The most common types of special journals, also called subsidiary books, include:
- Cash Book: For all transactions involving cash and bank.
- Purchases Book: To record all credit purchases of goods meant for resale.
- Sales Book: To record all credit sales of goods.
- Purchases Return Book: For goods returned to suppliers.
- Sales Return Book: For goods returned by customers.
- Journal Proper: For transactions that do not fit into any other special journal.
3. What is the main difference between a journal and a ledger?

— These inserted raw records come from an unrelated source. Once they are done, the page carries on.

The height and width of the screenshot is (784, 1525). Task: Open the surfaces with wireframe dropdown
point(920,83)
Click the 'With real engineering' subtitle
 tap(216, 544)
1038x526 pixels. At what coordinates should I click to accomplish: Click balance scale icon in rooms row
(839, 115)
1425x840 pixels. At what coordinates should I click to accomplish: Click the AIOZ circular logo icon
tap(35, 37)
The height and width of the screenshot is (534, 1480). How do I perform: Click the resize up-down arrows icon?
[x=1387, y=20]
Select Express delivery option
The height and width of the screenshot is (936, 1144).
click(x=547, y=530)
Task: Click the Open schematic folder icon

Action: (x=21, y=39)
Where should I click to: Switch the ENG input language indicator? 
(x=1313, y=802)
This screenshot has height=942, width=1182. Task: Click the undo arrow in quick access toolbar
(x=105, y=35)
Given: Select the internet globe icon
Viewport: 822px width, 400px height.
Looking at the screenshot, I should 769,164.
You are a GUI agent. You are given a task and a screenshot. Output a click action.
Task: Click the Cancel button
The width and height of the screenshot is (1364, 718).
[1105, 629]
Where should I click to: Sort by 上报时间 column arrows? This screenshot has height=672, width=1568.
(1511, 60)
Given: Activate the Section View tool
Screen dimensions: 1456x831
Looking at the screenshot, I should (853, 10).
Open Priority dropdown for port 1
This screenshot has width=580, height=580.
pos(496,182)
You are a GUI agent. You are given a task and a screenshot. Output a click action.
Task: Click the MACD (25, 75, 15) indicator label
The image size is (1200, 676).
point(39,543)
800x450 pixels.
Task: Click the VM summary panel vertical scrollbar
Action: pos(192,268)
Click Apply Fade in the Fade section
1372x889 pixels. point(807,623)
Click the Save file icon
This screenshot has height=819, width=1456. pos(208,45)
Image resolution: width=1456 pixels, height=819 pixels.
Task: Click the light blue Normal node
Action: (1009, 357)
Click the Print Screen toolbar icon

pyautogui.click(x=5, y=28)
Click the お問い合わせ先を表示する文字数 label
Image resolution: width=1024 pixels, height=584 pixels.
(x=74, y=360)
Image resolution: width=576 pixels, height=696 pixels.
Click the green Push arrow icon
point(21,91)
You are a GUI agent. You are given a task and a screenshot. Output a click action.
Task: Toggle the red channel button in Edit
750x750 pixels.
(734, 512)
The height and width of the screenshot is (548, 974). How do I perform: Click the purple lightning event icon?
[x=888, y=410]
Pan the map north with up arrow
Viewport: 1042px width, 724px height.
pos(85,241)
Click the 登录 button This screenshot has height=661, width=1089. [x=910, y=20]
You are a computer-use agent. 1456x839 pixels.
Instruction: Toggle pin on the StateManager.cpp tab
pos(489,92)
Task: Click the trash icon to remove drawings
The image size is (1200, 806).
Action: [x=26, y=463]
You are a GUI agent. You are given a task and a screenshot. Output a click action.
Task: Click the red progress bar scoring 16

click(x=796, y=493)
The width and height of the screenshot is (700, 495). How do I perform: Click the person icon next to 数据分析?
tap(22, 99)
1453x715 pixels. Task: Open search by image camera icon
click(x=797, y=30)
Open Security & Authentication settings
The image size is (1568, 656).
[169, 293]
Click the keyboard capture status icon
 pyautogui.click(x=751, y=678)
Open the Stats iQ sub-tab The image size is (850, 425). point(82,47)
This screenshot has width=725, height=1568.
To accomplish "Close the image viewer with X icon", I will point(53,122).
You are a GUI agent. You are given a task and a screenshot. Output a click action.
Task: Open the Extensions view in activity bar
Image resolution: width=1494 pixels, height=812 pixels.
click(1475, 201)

The main difference lies in their function. A journal is the book of first entry where transactions are recorded chronologically as they happen. It shows the complete detail of each transaction. A ledger, on the other hand, is the principal book where transactions are posted from the journal into their respective accounts to find the final balance of each account.
4. Why is it necessary for a business to subdivide its journal?
Subdividing the journal is crucial for efficiency, especially as a business grows. Using only one General Journal would be very slow and prone to errors. By creating special journals, work can be divided among several people, specific information (like total credit sales) can be found quickly, and it allows for better internal control and makes auditing easier.
5. How does using a Cash Book simplify the accounting process?
A Cash Book simplifies accounting significantly because it serves a dual role. It acts as both a journal (for recording cash transactions) and a ledger (as the cash and bank accounts). This means a separate cash account or bank account is not required in the general ledger, which reduces posting work and saves a lot of time.
6. Can you give a real-world example of how a Purchases Book is used?
Imagine a supermarket that buys groceries like flour, sugar, and oil from its suppliers on credit. Instead of creating a separate journal entry for every credit purchase, the accountant records all these transactions in the Purchases Book. At the end of the month, they can get the total credit purchases with a single calculation, which is much faster and more organised.
7. What is the Journal Proper, and what kind of entries are recorded in it?
The Journal Proper is a general journal used to record transactions that cannot be entered in any other subsidiary book. It is used for less frequent or irregular transactions. Common examples include:
- Opening entries: To record opening balances of assets and liabilities.
- Closing entries: To close nominal accounts at the end of the year.
- Adjustment entries: For items like depreciation or outstanding expenses.
- Rectification of errors: To correct mistakes made in recording.
- Credit purchase or sale of assets: When a fixed asset like furniture is bought on credit.